* [The problem] Copy exactly the lines from the one containing "You are a GUI" through the last line of the records, both included, and nothing more.

[Stored data]

+++

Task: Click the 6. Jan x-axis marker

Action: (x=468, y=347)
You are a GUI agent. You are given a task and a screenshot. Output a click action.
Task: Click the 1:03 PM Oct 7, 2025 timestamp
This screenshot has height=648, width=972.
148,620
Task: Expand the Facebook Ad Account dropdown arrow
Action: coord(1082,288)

+++

* [Written reply]
You are a GUI agent. You are given a task and a screenshot. Output a click action.
Task: Click the 1:03 PM Oct 7, 2025 timestamp
This screenshot has height=648, width=972.
148,620
Task: Expand the Facebook Ad Account dropdown arrow
Action: coord(1082,288)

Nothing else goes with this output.